Eileen’s post rekindled an idea that I’ve had for several years. Today I made a sort of wind-protection/snow barrier on our deck with our covered grill and large patio set placed north/northwest, with the house being the protective east side. Now I have a small “microclimate” area on my deck. I’m going to put my pots of spikes within this area and see how they do this fall-winter.
GrowJoy PlantsOctober 20, 2020 at 1:21 pm
AK, that sounds like a smart idea. Please let us know how it works out!
MingJanuary 9, 2021 at 1:04 am
Goji ! How possibly for my growth zone in las vegas
GrowJoyJanuary 10, 2021 at 1:56 pm
Ming, Goji berries will definitely grow in your zone (9a). They’re extremely heat and cold tolerant and will also tolerate high humidity. Happy growing and let us know how it works out!
Bessie AshbyAugust 3, 2021 at 1:03 pm
I just got one of these this year and I love it. When I had several days of 107 heat and so many things got cooked , this did not burn at all and it was in full sun all day. Now to see how it survives the winter in its pot. If it gets down into the 20s I think I will put it in the shop
Rick ReoNovember 4, 2021 at 11:40 am
My Spike has done well in 7a over 2-3 years. I bring it in the garage each winter and don’t do anything additional to feed / water it. This year it grew a side stem with leaves. I assume I can find a good place to cut this side stem off near the root and start a second plant.
Joy WoodNovember 17, 2021 at 6:23 pm
Rick, it does sound like you have done well with your spike. Thanks for sharing!
MarieNovember 9, 2021 at 4:08 am
I have 7 tall & wide potted dracaena spikes that I absolutely love and want to plant in my garden for the winter & pray they survive. Last year I brought a few indoors unfortunately they didn’t survive.

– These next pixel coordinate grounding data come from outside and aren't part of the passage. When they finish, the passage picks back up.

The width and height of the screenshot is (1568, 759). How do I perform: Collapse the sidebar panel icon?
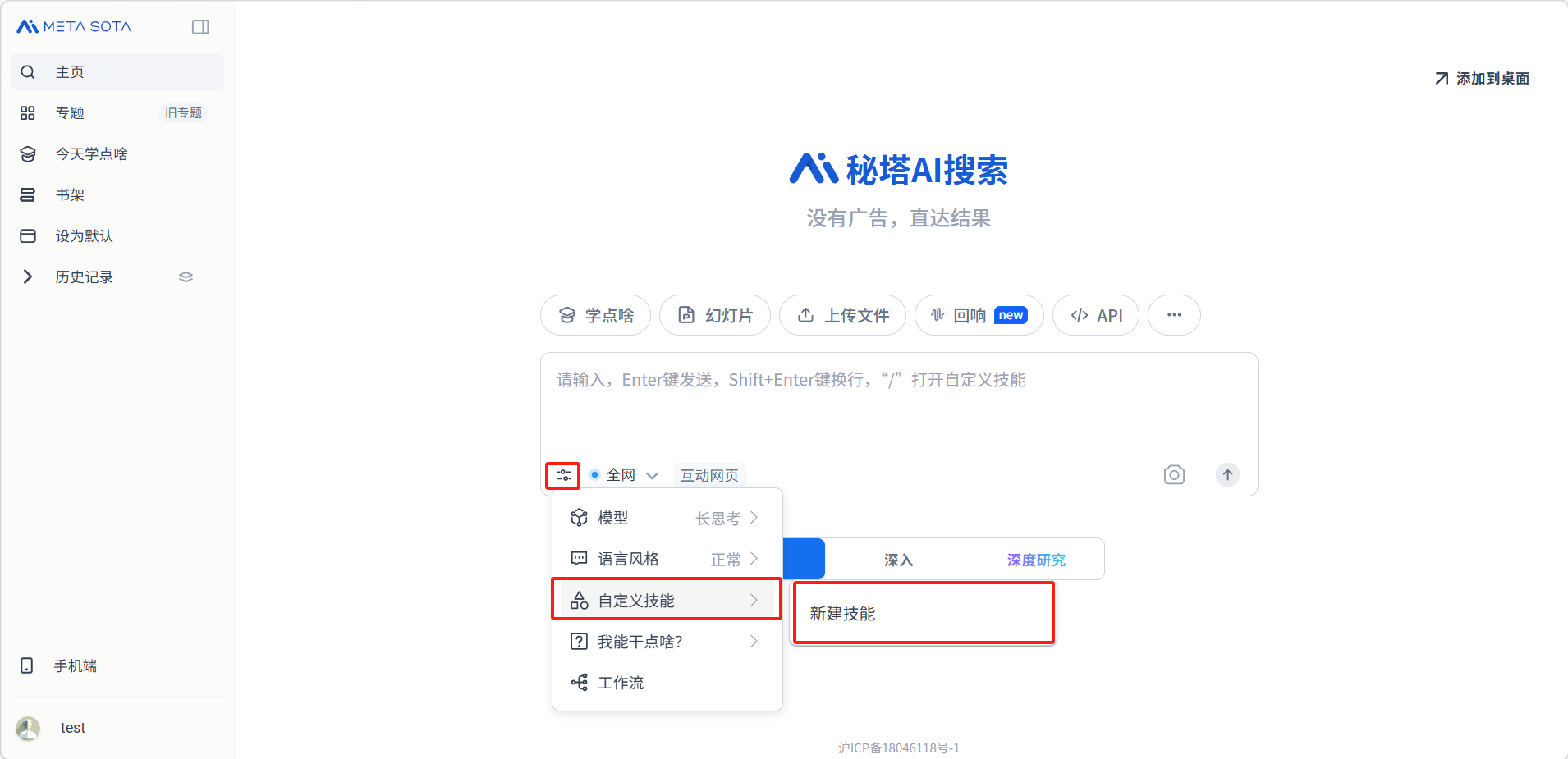(200, 27)
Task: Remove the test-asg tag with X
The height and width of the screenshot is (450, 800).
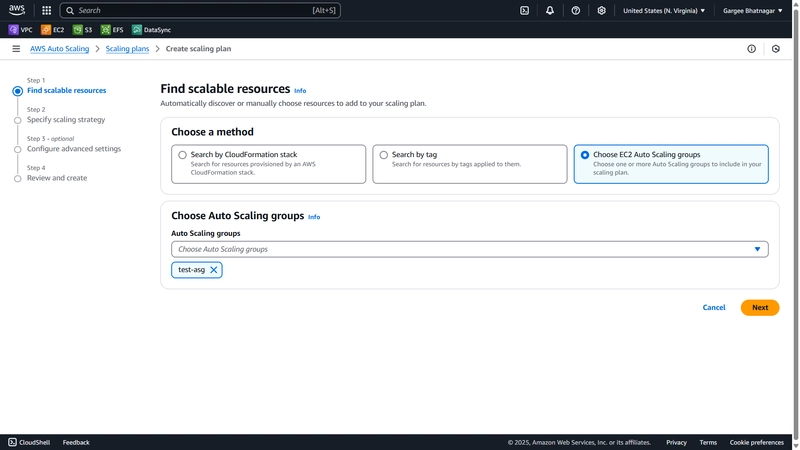Action: [214, 270]
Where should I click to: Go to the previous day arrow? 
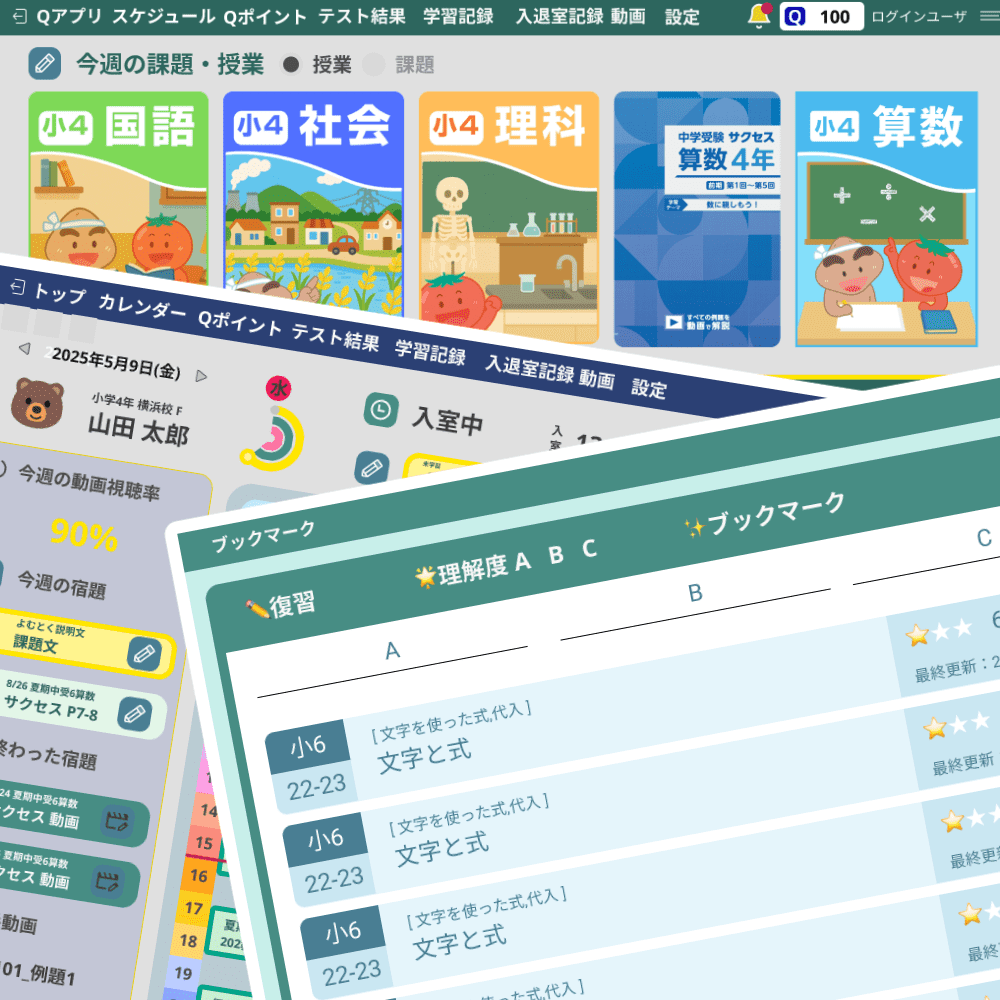(25, 348)
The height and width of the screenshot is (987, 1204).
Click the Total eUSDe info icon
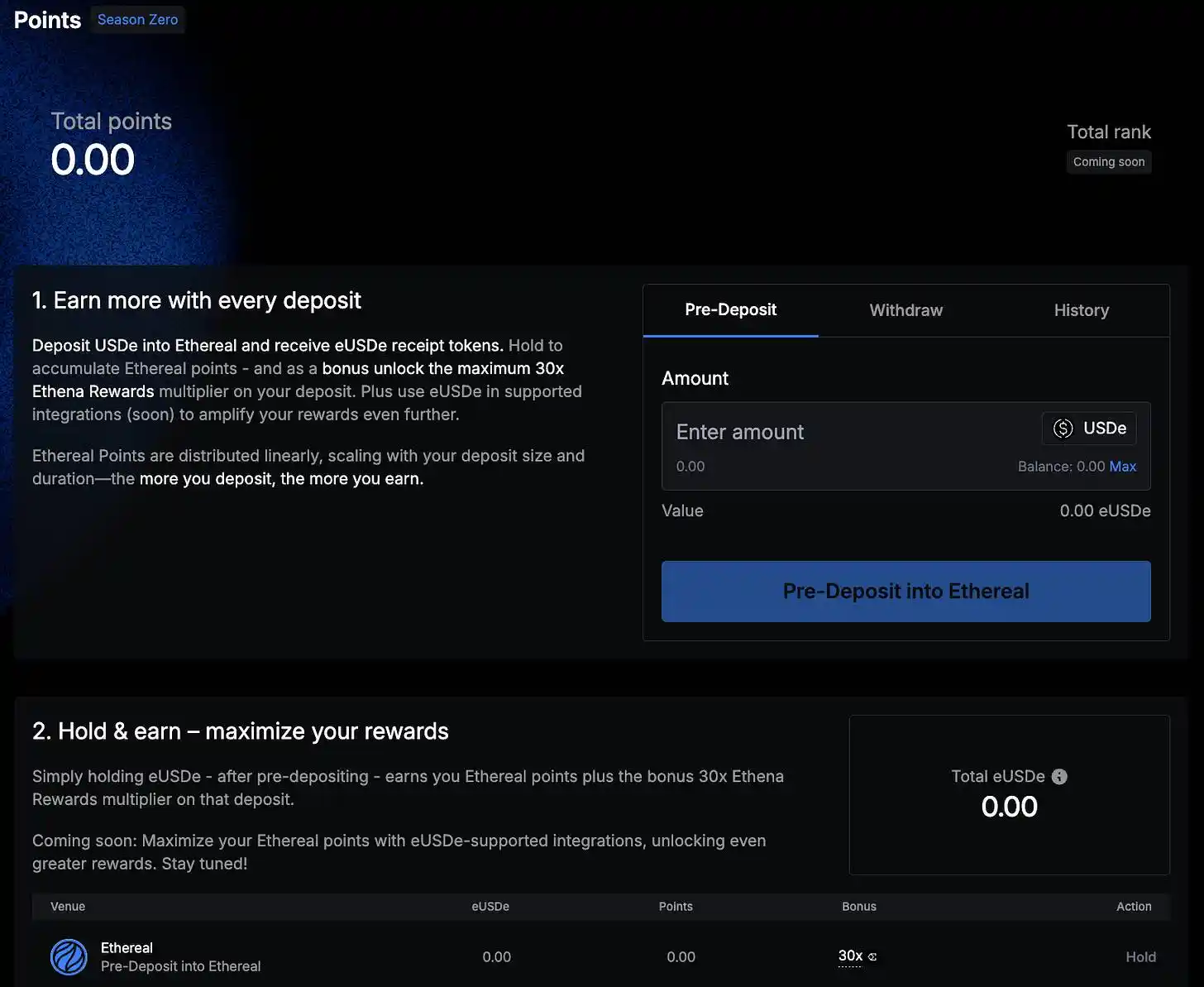click(1059, 777)
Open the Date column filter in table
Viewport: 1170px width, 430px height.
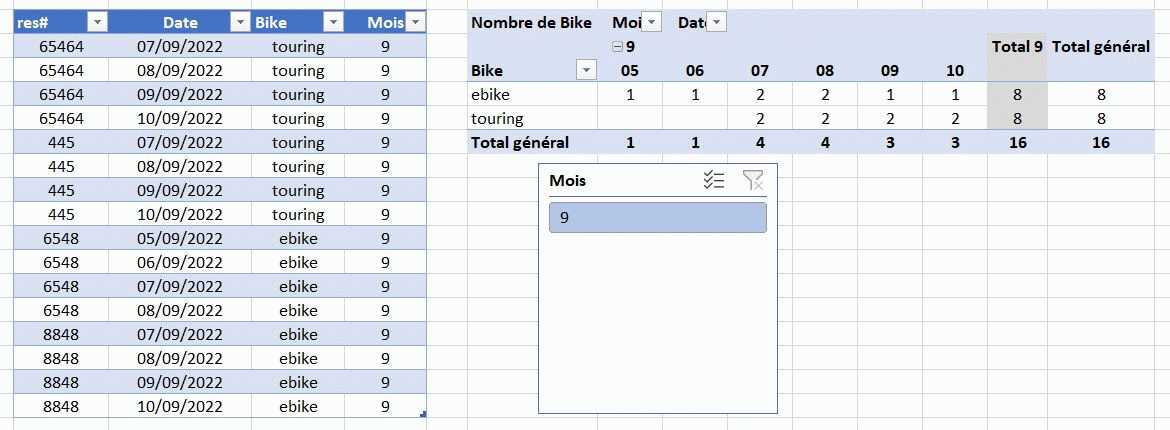[x=240, y=22]
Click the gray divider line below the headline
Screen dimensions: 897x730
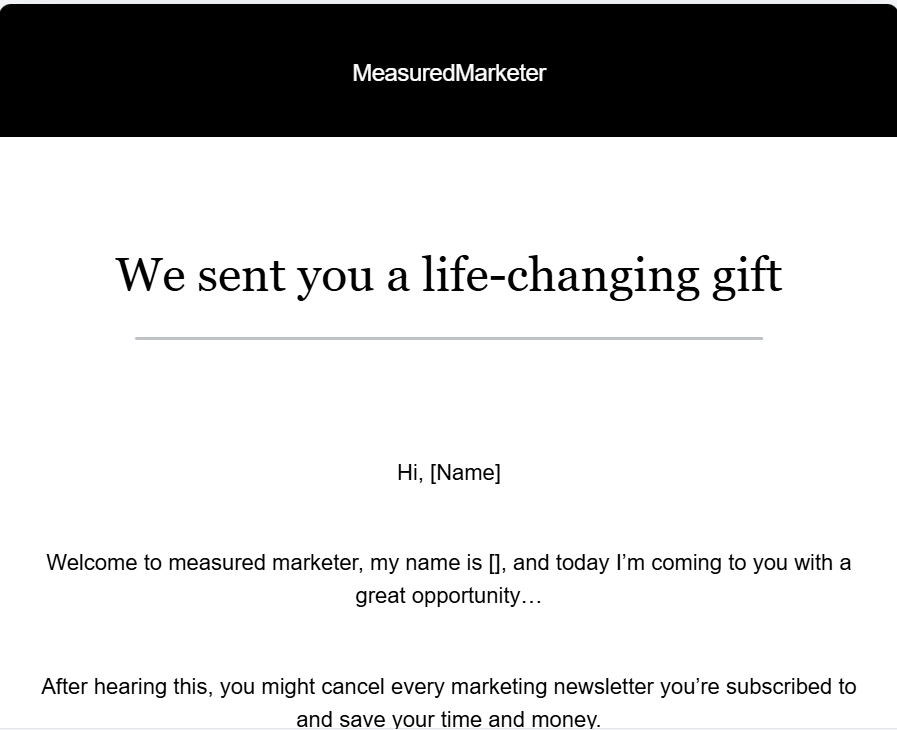click(449, 339)
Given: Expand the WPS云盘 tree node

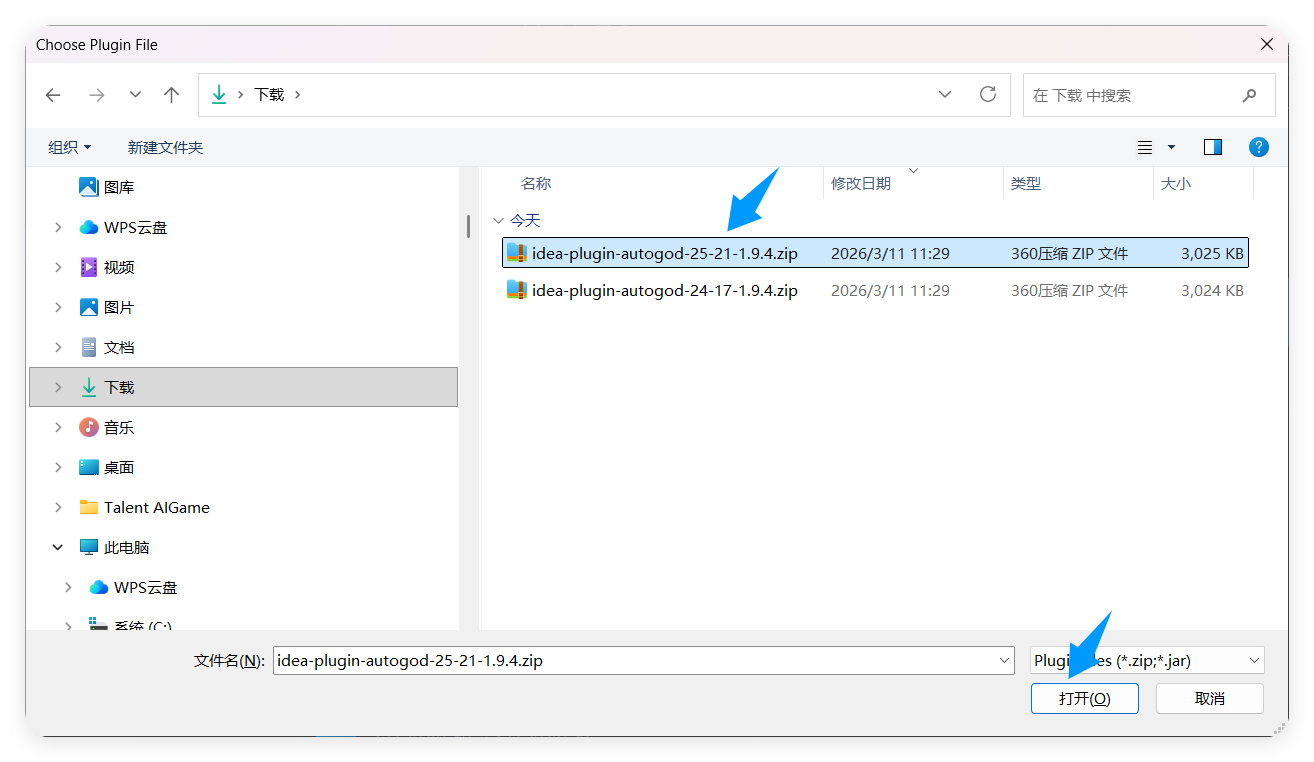Looking at the screenshot, I should tap(58, 228).
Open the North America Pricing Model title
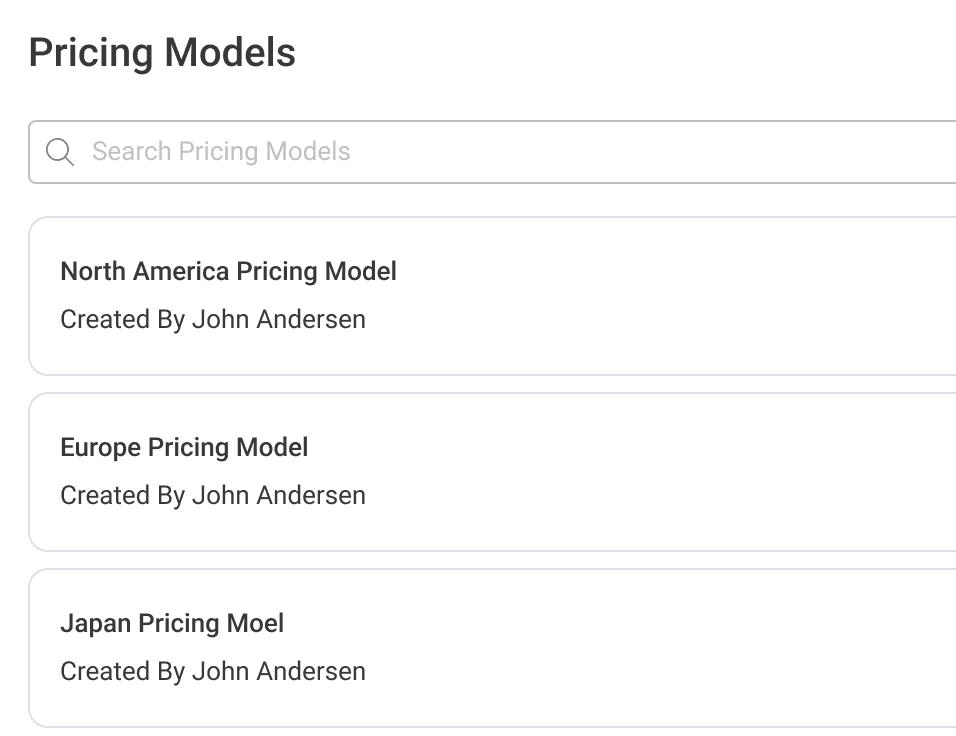956x736 pixels. pyautogui.click(x=228, y=271)
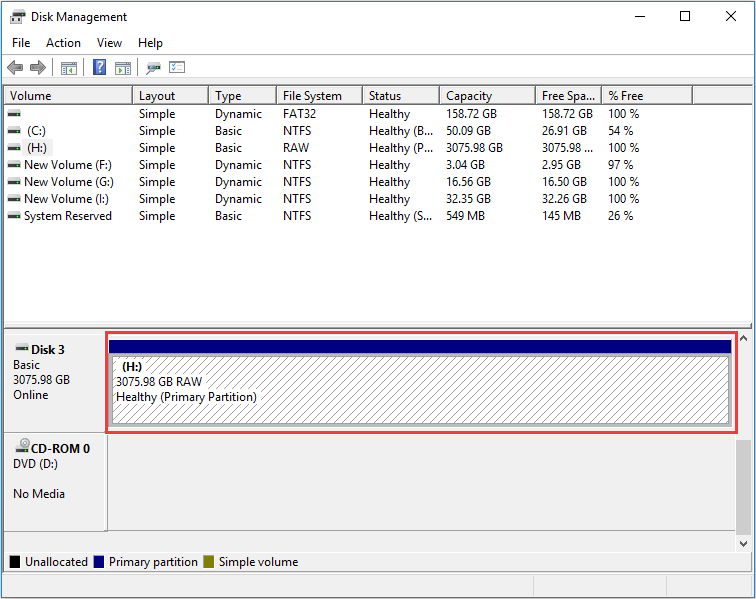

Joy WoodNovember 17, 2021 at 6:22 pm
Marie, good luck with your spikes this year!
Victoria ZalenskiJanuary 1, 2022 at 2:03 pm
At the end of 2020 I hung a long dowel high in my shed and hung all my baskets leaving the spikes and flowers in them. They had no water at all. In the spring I took them out and had Dracaena spikes and petunias growing! Also the Dracaena planted in my garden also survived beautifully. What a pleasant surprise! I live in Bucks County, Pennsylvania where winter temperatures often reach into single digits at night and usually in the 20’s. Day temps run in the high 20’s and 30’s. I have an unheated sunroom with a southern exposure and wanted a plant that could survive in there. I decided to plant Dracaena for this winter. So far so good.
GrowJoyJanuary 5, 2022 at 12:53 pm
Victoria, that is a great surprise! We love hearing about the different ways the dracaena is making it through the winter!